The Nobel Lecture in Literature

The Nobel Lecture in Literature Summary and Analysis of Part I

Summary

Toni Morrison’s lecture begins with a fable that she says is iterated in many different cultures: a story about an old, wise, and blind woman. In Morrison’s version, the woman is the daughter of slaves, and although she lives at the edge of town, her wisdom is well renowned. Yet one day a group of young people arrive to prove her ignorance. They ask her a single question: whether the bird they hold in their hands is alive or dead. She is blind, and doesn’t know. Finally, she responds that all she knows is the bird is in their hands; in other words, it is their responsibility.

Morrison goes on to give her reading of that fable. She sees the bird in the young people’s hands as a symbol of literature, and the woman as a writer. Language, like the bird, can be dead or alive, and if it is dead, its custodians made it that way. Morrison cites official state discourse as an example of dead language: rigid and unyielding, designed to inspire people into obedience but devoid of meaning. This oppressive language is violent, the old woman thinks, because it is powerful in its policing and limiting qualities.

The old woman knows there will be more of this diplomatic, rousing, glamorous, memorializing, official language, no matter what she says. She wonders, however, about the Tower of Babel story, which traditionally tells the story of too many languages as an impediment to construction. Perhaps it would have been more complicated, but more worthwhile, to try to understand each other here on Earth.

When language is alive, the woman thinks, it produces meaning, and shines light on experience in new ways. The woman thinks about President Abraham Lincoln’s Gettysburg Address, when he said: "The world will little note nor long remember what we say here. But it will never forget what they did here.” These words are living and also give life, the old woman thinks, because they refuse to sum up the meaning of the fallen soldiers’ lives in neat words. She is moved by these words’ deference to the impossibility of describing life’s experiences. It only reaches towards that which is not possible. Indeed, working with words is generative, but it also cements and celebrates our human differences.

Language is the measure of our lives. The old woman wonders who these children are, and what they want. Perhaps they heard her response as an abnegation of responsibility to the future of language. Maybe nothing was in their hands at all, and their visit is a simple trick, designed for them to be taken seriously by an adult. Or perhaps they came to her for answers to a serious question about life and death. The old woman doesn’t know, and she keeps her distance. The silence grows.

Analysis

Toni Morrison is one of the few African American women writers whose literary brilliance has been widely recognized. As she shattered multiple glass ceilings, Morrison was not afraid of being political, specific, and even militant in her writing and representation of the richness of black life in America. She wrote specifically about and for black women. Although she faced pressure to define herself as a great writer, not just a great black woman writer, she embraced that supposed criticism, telling essayist Hilton Acs in 2003, "I can accept the labels because being a black woman writer is not a shallow place but a rich place to write from.”

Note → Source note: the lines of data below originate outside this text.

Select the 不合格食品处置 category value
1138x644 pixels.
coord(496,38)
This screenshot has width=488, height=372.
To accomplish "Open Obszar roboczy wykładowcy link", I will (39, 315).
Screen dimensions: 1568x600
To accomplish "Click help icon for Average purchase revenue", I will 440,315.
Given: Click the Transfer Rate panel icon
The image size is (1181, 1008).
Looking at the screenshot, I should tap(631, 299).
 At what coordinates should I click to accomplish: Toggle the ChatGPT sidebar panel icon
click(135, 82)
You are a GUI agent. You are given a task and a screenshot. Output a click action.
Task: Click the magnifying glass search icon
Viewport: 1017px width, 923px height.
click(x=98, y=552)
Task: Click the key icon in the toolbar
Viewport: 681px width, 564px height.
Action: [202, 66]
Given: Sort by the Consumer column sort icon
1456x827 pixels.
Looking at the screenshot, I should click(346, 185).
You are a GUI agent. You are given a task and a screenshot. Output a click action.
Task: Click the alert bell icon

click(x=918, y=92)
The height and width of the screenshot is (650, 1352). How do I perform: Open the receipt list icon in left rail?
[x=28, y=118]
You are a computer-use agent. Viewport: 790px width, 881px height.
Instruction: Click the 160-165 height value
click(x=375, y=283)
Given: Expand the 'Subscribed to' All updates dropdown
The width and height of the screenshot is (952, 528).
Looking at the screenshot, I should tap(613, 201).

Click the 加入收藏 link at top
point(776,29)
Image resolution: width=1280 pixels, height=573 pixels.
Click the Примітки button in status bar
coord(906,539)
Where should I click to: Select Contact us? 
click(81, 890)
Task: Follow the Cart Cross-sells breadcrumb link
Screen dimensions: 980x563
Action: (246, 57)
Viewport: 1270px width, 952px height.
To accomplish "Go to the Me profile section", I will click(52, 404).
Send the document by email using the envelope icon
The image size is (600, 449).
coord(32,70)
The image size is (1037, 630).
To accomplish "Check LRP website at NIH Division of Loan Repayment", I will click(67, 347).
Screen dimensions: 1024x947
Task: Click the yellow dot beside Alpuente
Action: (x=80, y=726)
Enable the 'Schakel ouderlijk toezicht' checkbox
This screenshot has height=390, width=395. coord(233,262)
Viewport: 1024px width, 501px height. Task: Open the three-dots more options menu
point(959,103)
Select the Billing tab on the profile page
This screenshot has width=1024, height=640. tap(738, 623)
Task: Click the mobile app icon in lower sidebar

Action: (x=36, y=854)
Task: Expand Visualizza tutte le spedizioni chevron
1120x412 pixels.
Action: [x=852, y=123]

Yet in this first half of her Nobel Lecture, Morrison develops a tension between particularism and universalism that seems to orient her towards a more universal human experience. To do so, she shares a fable about an exchange between an old woman and a group of children intent on disproving her wisdom. This fable, she comments, has an iteration in many cultures; not just her own. Thus the reflections and wisdom she lays out over the course of the fable is not only applicable to black America, but to cultures all over the world.

As the fable begins, Morrison also emphasizes the importance of language for embracing and accessing difference. For example, the old woman reminisces about the biblical story of the Tower of Babel. Although the more practical approach may have been to stifle nuance, the old woman wonders what greatness could have been achieved if that particular moment of diversity had been preserved. Similarly, Morrison’s critique of statist language is that it censors and limits the diversity of human expression. She contrasts official, statist, racist, and sexist language—“dead” language—with language that is alive and that offers something new and useful to human experience.

By summarizing these ideas in a fable in her Nobel Lecture, Morrison seems to be offering a call to arms to produce stories that celebrate many different cultures. In other words, Morrison advocates for a broadness of voices in literature, cementing her legacy not only as a great black American woman writer but also an advocate for the voices of minorities across the world.